During an interview with the privately-owned CBC television channel, Heikal said that the meeting came after a phone call he received from Bishr on Sunday.

"I told Bishr that discussion could not take place on the phone, and accordingly I invited them for a meeting on Tuesday morning," he said.

During the phone call, Darrag refuted accusations made earlier by the prominent journalist that loyalists of the Muslim Brotherhood torched his rural residence.

Heikal stated that Bishr transferred a "message of praise" from his "dear friend" Ahmed Mekki, minister of justice during Morsi's year-long presidency, along with a "message of blame" from Morsi-era premier Hisham Qandil due to Heikal's comments on the former prime minister’s visit to his house.  

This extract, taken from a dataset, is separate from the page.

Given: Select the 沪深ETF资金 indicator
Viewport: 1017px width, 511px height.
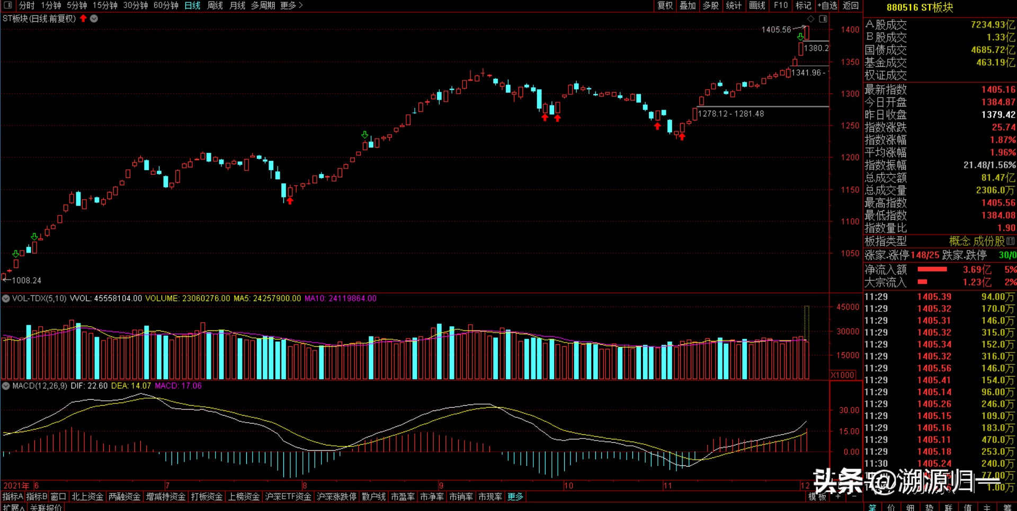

"Bishr started to talk about the burning of my house in Berkash and denied the Brotherhood's responsibility for the act. Bishr also expressed the Brotherhood's willingness to participate in a probe to help find the real perpetrators of the crime,” noted Heikal.

Heikal's residence, which contains critical archival material, was set on fire during nationwide violence that erupted following the ouster of Morsi in early July. Investigations are ongoing concerning the incident.

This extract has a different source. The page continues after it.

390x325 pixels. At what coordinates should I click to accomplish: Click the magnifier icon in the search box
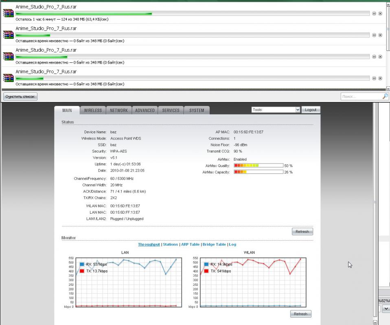point(385,97)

The well-known writer said he "welcomed" listening to the Brotherhood leaders’ views on the political situation.

Heikal urged the Brotherhood leaders to recognise the “30 June revolution,” referring to the date of nationwide mass protests against Morsi that led to his removal.

He also said that the two Islamist leaders showed readiness to participate in the presidential polls that will follow parliamentary elections.

"I asked both Bishr and Darrag not to use the word coup in order to avoid disagreement; we also spoke about ongoing violence and they denied their group took part in it."

Heikal said he could possibly play a role in launching a "societal dialogue" with the Muslim Brotherhood.

"The movement has awakened from a shock and they are now attempting to evaluate their losses,” he said.

Heikal advised the Brotherhood figures to communicate with the government and society because the "country should move on without excluding anyone.”

"The Brotherhood should keep all doors open,” he advised the Islamists.

Darrag, former minister of planning and international cooperation under president Morsi, told the Freedom and Justice Party’s website on Wednesday that the meeting aimed to exchange perspectives on the current situation, adding that no other possibilities for dialogue with official bodies were discussed.

“Heikal emphasised [in the meeting] he was not representing any other party," Darrag said.

Darrag confirmed that the stance of the pro-Morsi National Alliance to Support Legitimacy remains unchanged regarding the ouster of the former president, adding that the group will not take part in any resolutions that “are not based on legitimacy.”

In May, two months before the ouster of Morsi, Heikal had told CBC: "The countdown has begun for the exit of the Brotherhood from Egypt's political scene.” He added that the Brotherhood has resorted to the use of force in an attempt to offset decreasing political power.